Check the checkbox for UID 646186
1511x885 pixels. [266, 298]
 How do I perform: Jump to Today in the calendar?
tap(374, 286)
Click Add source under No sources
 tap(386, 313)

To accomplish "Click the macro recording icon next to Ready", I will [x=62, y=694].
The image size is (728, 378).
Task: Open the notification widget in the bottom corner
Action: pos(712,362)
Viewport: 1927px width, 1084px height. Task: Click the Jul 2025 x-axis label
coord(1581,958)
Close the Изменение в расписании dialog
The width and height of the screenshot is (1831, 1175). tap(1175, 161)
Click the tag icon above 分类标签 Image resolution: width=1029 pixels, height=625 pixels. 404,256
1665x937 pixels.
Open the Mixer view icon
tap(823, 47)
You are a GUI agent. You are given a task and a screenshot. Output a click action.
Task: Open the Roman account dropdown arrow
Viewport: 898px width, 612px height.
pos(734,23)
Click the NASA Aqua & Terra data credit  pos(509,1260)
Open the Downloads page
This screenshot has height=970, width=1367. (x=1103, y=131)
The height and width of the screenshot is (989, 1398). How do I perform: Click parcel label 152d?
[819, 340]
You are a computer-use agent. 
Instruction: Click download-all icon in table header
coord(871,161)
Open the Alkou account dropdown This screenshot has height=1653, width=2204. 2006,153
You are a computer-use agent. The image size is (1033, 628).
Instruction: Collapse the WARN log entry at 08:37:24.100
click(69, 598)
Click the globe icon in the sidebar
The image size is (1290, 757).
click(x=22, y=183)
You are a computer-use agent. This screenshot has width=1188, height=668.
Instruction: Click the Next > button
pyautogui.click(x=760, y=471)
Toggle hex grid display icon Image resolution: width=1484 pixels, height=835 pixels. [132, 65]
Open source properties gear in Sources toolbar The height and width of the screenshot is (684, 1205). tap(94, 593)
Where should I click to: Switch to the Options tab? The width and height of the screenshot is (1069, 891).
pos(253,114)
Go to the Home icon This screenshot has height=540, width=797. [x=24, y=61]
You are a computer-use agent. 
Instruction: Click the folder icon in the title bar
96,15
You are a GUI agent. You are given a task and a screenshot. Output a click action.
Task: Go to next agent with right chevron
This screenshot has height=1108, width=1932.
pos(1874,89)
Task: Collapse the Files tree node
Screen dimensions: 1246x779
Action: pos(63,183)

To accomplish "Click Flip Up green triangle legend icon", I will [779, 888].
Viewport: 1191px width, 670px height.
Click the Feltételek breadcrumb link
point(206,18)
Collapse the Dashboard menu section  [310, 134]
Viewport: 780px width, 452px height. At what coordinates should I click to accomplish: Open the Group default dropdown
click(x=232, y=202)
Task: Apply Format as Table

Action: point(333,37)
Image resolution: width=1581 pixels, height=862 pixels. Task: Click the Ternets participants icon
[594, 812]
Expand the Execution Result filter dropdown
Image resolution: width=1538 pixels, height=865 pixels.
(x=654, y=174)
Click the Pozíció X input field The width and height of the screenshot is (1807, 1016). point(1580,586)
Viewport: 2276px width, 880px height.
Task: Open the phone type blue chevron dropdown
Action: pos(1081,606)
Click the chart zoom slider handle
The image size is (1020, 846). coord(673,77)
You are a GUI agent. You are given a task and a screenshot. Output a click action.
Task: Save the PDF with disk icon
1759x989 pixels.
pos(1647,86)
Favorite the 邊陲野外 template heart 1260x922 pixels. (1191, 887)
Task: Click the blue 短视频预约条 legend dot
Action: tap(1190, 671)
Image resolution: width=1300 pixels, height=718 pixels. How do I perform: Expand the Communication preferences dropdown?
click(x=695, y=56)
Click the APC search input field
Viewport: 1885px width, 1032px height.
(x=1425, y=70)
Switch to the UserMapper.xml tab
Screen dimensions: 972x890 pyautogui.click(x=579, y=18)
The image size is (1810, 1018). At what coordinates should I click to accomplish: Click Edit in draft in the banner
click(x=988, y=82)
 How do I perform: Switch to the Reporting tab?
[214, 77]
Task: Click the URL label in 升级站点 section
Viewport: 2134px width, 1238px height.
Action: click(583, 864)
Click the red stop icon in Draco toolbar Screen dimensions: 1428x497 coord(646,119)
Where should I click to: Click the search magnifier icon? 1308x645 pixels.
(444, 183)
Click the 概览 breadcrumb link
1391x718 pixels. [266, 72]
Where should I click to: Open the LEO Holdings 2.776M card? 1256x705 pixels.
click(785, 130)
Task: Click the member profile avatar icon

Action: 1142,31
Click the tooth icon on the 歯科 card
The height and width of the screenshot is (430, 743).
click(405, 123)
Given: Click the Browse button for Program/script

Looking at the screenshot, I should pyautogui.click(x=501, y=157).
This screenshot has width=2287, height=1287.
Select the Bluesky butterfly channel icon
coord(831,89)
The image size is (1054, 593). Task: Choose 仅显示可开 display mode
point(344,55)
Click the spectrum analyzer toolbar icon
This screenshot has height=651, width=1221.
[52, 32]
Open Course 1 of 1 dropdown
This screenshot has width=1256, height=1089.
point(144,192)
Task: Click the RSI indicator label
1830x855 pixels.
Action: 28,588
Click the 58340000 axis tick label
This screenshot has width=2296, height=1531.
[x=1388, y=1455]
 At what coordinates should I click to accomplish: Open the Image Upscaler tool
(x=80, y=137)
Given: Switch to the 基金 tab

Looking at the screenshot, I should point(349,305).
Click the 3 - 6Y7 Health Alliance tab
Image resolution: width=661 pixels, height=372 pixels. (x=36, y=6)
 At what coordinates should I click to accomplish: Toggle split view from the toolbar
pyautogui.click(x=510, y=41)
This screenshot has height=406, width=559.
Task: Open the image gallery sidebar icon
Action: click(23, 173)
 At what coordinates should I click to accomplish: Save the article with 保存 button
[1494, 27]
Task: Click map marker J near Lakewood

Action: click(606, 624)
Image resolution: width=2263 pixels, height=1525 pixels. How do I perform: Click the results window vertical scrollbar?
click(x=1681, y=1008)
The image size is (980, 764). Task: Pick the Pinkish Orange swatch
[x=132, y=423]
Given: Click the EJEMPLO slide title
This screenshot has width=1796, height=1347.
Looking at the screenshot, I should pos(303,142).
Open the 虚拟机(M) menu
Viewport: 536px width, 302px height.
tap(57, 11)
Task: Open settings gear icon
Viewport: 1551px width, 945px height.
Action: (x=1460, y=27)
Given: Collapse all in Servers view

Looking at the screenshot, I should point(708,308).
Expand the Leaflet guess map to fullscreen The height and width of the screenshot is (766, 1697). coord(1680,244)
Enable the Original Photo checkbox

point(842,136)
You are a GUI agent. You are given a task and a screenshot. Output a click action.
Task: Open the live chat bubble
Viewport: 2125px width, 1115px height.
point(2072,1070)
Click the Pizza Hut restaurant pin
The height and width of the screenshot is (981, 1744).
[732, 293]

Task to complete: Out of the material above, output word for word the line with "Switch to the UserMapper.xml tab", the line with "Open Course 1 of 1 dropdown", and all lines between them, with nothing else.

Solution for this task:
Switch to the UserMapper.xml tab
Screen dimensions: 972x890 pyautogui.click(x=579, y=18)
The image size is (1810, 1018). At what coordinates should I click to accomplish: Click Edit in draft in the banner
click(x=988, y=82)
 How do I perform: Switch to the Reporting tab?
[214, 77]
Task: Click the URL label in 升级站点 section
Viewport: 2134px width, 1238px height.
Action: click(583, 864)
Click the red stop icon in Draco toolbar Screen dimensions: 1428x497 coord(646,119)
Where should I click to: Click the search magnifier icon? 1308x645 pixels.
(444, 183)
Click the 概览 breadcrumb link
1391x718 pixels. [266, 72]
Where should I click to: Open the LEO Holdings 2.776M card? 1256x705 pixels.
click(785, 130)
Task: Click the member profile avatar icon

Action: 1142,31
Click the tooth icon on the 歯科 card
The height and width of the screenshot is (430, 743).
click(405, 123)
Given: Click the Browse button for Program/script

Looking at the screenshot, I should pyautogui.click(x=501, y=157).
This screenshot has width=2287, height=1287.
Select the Bluesky butterfly channel icon
coord(831,89)
The image size is (1054, 593). Task: Choose 仅显示可开 display mode
point(344,55)
Click the spectrum analyzer toolbar icon
This screenshot has height=651, width=1221.
[52, 32]
Open Course 1 of 1 dropdown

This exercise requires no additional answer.